Hace poco volví a Cartas a un joven poeta, la reconocida obra de Rainer María Rilke (1875-1926). Diez epístolas que dan cuenta de la precisa y madura versión del mundo del famoso autor, quien tratando de orientar a un aspirante a poeta (y proyecto de soldado) en el mundo de la poesía, incluye una conclusión irrebatible: “en las cosas más profundas e importantes, estamos indeciblemente solos”. En cualquier caso sería un error hacer pasar a Rilke como un pesimista o un obscuro, todo lo contrario, el poeta llanamente se suma a la constelación de pensadores que por milenios han defendido la virtud de la soledad. La soledad como atributo y escuela: etapa impostergable en la vida de todos.

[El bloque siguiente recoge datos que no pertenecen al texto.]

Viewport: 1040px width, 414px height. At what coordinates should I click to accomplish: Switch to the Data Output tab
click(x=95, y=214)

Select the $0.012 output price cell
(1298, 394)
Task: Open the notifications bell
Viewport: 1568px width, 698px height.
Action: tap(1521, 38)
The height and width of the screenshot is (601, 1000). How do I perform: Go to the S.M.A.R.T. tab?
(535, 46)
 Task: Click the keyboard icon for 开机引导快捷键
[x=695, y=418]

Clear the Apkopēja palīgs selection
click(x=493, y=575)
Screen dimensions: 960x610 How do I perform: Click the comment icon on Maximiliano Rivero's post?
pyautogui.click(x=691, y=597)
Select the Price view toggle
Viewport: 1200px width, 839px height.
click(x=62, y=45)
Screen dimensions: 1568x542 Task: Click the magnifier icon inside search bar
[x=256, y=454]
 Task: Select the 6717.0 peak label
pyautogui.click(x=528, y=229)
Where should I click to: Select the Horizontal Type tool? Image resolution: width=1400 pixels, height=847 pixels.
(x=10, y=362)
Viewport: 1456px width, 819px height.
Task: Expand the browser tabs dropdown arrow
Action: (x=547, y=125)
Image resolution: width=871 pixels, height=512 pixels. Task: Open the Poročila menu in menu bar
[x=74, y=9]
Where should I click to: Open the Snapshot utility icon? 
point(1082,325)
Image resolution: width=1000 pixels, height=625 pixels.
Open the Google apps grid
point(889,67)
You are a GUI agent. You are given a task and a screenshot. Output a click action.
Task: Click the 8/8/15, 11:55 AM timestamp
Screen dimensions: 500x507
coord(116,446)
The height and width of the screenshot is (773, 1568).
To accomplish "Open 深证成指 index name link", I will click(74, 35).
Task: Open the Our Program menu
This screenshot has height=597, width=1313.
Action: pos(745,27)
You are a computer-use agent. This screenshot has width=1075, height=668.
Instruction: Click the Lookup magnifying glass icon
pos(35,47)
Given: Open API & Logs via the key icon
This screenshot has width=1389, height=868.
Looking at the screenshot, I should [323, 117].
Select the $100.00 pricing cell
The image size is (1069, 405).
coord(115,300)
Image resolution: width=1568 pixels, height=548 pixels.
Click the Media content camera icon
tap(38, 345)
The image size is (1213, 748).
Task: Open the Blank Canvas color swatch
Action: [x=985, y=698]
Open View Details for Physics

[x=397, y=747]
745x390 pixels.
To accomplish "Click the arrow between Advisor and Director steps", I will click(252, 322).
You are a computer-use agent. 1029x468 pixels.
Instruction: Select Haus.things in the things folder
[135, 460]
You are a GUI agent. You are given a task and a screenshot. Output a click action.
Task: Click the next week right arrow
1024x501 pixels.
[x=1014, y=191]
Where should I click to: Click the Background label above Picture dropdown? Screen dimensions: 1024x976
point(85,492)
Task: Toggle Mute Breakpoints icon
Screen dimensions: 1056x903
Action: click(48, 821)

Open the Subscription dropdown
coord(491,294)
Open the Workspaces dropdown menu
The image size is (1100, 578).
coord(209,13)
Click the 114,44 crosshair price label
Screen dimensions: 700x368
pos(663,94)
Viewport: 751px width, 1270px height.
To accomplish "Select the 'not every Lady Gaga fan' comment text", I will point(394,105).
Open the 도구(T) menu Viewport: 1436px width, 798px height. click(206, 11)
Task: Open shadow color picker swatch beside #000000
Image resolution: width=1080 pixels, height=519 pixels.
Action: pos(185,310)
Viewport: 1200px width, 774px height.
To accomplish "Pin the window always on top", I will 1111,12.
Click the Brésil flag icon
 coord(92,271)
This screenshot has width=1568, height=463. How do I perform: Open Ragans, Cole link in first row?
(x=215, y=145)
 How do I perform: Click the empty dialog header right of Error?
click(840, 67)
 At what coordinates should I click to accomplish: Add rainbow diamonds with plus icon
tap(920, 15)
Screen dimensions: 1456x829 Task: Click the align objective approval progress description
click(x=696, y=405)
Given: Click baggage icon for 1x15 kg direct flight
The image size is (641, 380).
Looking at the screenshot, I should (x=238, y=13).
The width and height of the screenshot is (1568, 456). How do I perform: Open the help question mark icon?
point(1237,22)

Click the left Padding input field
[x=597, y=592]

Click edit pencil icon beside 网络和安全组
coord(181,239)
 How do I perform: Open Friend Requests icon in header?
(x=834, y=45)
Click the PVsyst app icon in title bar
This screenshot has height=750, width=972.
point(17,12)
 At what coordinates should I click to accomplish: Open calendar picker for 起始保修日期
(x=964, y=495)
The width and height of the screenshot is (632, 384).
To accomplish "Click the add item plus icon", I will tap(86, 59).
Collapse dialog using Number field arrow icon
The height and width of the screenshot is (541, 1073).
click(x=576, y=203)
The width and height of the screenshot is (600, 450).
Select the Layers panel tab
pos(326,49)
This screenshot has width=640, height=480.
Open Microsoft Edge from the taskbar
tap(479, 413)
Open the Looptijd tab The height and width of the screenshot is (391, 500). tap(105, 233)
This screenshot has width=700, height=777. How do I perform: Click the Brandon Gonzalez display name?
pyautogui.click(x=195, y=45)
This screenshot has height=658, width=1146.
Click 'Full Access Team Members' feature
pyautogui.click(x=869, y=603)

Aunque sería exagerado concebir la soledad como la ausencia absoluta de otros (para la mayoría es reconfortante insinuar de vez en cuando la compañía de una familia o de los viejos amigos) es natural que todos en algún momento de la vida hayan sentido la necesidad de hacerse a un lado del camino o -al menos- detenerse en algún punto; quedarse atrás de la manada (la letra menuda del contrato social) e indagar en sí mismo, recogerse hacia adentro, y no evitar -por el ruido de la compañía- las voces que conversan en nuestro interior y así poder oír la llegada -siempre tardía- de la aceptación que todos nos debemos.

No obstante, nuestros días aún imponen la condena de ser pareja. Interrogatorios repletos de juicios y suspicacias rodean a aquellos que aún no se encuentran en otro. Encerrados en cuartos de luces mortecinas se les tortura con vacíos consuelos como “Ya llegará” o detestables y apresuradas lógicas de causalidad como: “Es que no te ven, si te vieran…”. Para el resto, sin pareja estamos incompletos. Nos mancha otro pecado original: nacimos mitades. Y quienes se niegan a asumirlo, levantan todo tipo de rumores y sospechas.  Tan extendida está la sospecha de la soledad, que hasta los mismos solos, cuando se encuentran se miran de reojo, se miden y calculan. “Algo está mal, algo dejó de funcionar, mercancía defectuosa o devuelta”. Pensamientos que transitan mientras apretamos manos o besamos mejillas sin prestar mucha atención.

 

 

 La peor consecuencia de estas sospechas es que por evitarlas,
miles de solos, se obligan a dejar de serlo
y hacen promesas que no podrán cumplir

 

 

Sin duda la peor consecuencia de estas sospechas es que por evitarlas, miles de solos, se obligan a dejar de serlo y hacen promesas que no podrán cumplir, para terminar defraudando y entorpeciendo al mundo. Se afanan, se apresuran, se agotan. Exhaustos le cumplen al mundo abandonándose a ellos.

Precipitarnos en el otro (la aparente respuesta), por comodidad o cansancio, es callarnos, provocarnos un silencio que tarde o temprano gritará, arrasando verdades que se creyeron perennes mientras contemplamos -con arrepentimiento- el tiempo desperdiciado en el que estuvimos ausentes de nuestra más exclusiva competencia: nosotros mismos.